Intuition behind the Geometric Mean of a set of data points $a_i$ The arithmetic mean of two numbers makes sense, it is just the "middle". The arithmetic mean of a set of data points $a_i$ makes sense [sort of] and is called the average (or sometimes mean). What about the geometric mean?
I tried to make sense of it but could find nothing. I convinced myself in the case of geometric mean of two numbers as follows:
It is that number which when inserted between two numbers, together forms a geometric progression [and the geometric progression is quite a useful thing].
But, what about the geometric mean of a set of points $a_i$? What does the number $(a_1 . a_2  \ldots  a_n)^{1/n}$ mean for the set of numbers $a_i$ ?
 A: One observation is that the geometric mean is the same as the arithmetic mean if we take the logarithms of the values.
$$LOG(GM(X_i)) = AM(LOG(X_I))$$
The geometric mean is more natural/appropiate when it's more natural/appropiate to multiply the values (hence, sum the logarithms) instead of summing the values. (Also , the values should be inherently positive). (See for example here)
For example, if the inflation rate of some year was $R_i$, that means the prices increased by a multiplicative factor $F_i = 1+R_i$. We see that the accumulated effect of several years is obtained by multiplying these (inherently positive... even when we have deflation) factors; it makes total sense to multiply them, it makes little or no sense to sum them. Then, to compute an average increase for a sequence of years, one should compute $\overline F=(\prod 
 Fi)^{1/n}$  (and from that the "average inflation rate" as $\overline R=\overline F -1$). That average has a concrete meaning: if all the years we'd have the same constant price increase $\overline F$, then the total increase would have been the same.
A: One interpretation of a geometric mean is a kind of an average of probabilities of a sequence of independent events occurring. But this only makes sense if the $a_k \in [0,1]$ of course.

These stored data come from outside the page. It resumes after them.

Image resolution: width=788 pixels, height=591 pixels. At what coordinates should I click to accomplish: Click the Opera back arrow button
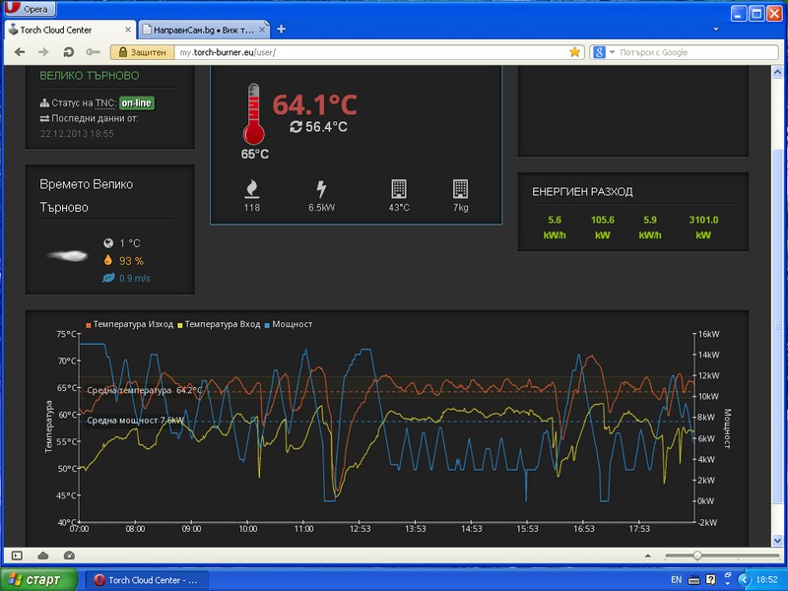tap(20, 52)
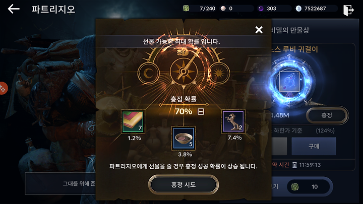
Task: Click the pearl currency icon showing 0
Action: point(223,9)
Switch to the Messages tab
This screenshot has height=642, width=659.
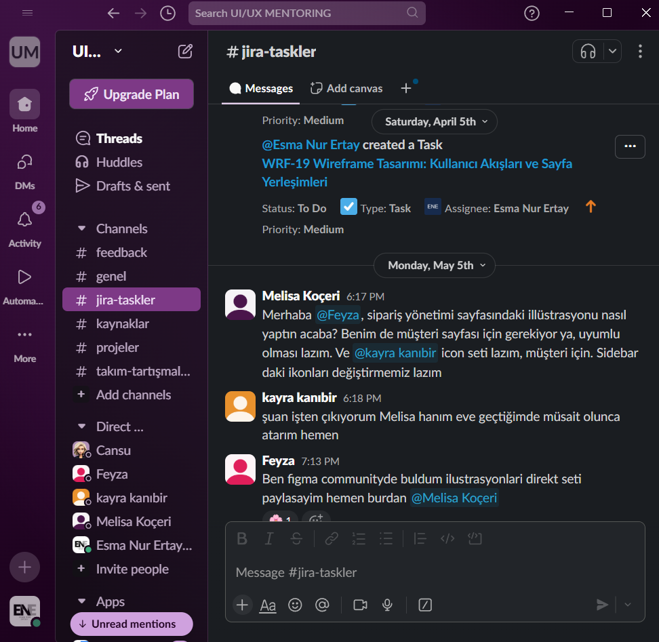260,88
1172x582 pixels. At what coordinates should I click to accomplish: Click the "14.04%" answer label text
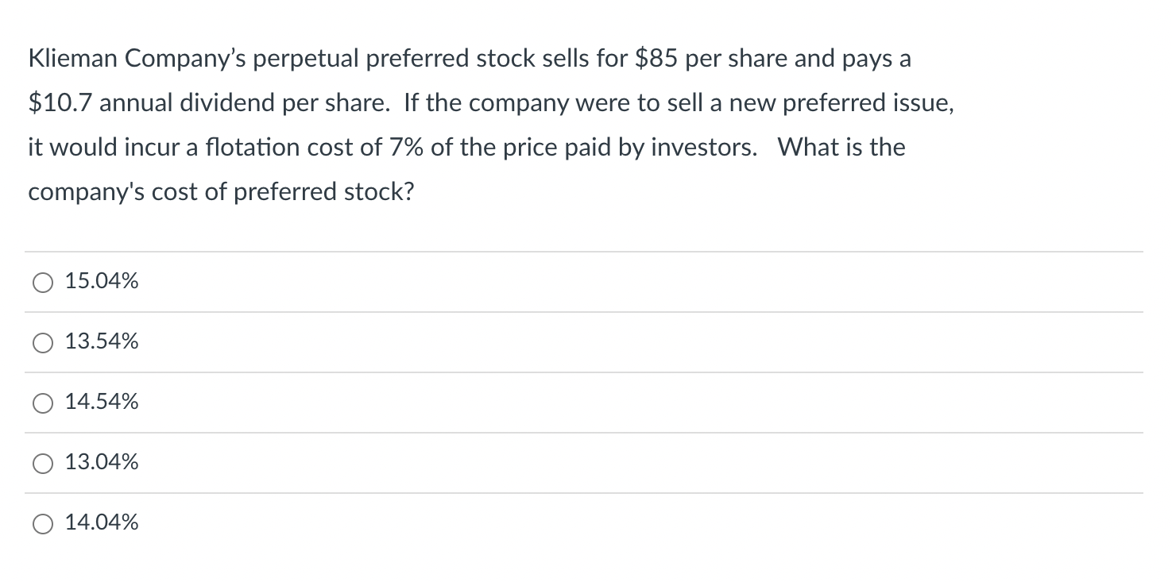(102, 522)
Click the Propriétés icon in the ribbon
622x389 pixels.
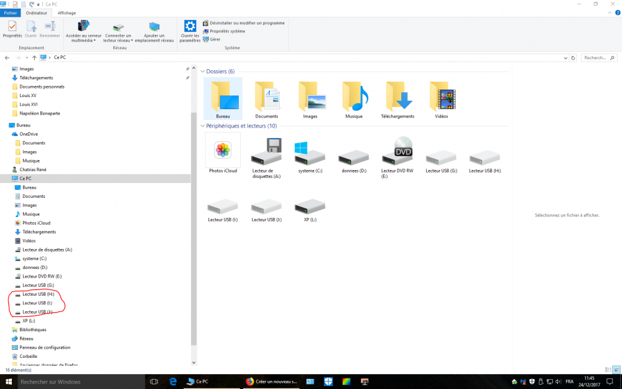pos(12,27)
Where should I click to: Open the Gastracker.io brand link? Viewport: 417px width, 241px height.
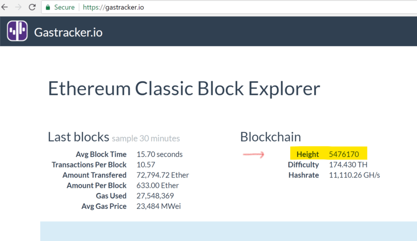[68, 32]
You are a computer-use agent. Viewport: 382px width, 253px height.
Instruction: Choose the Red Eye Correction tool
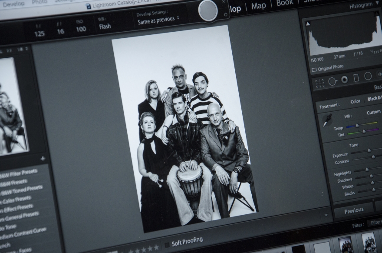[344, 80]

Take for example the average probability of an event among six dice rolls to get a 6 is $$(1/6 \cdot 1/6\cdot 1/6\cdot 1/6\cdot 1/6\cdot 1/6)^{1/6} = 1/6$$, the same as the probability for having one 6 rolled on one dice.
A: Also,
the geometric mean is 
the limit of the power mean
in the sense that,
if all $a_i > 0$,
$\left(\prod_{i=1}^n a_i\right)^{1/n}
=\lim_{p \to 0} \left(\frac1{n}\sum_{i=1}^n a_i^p\right)^{1/p}
$.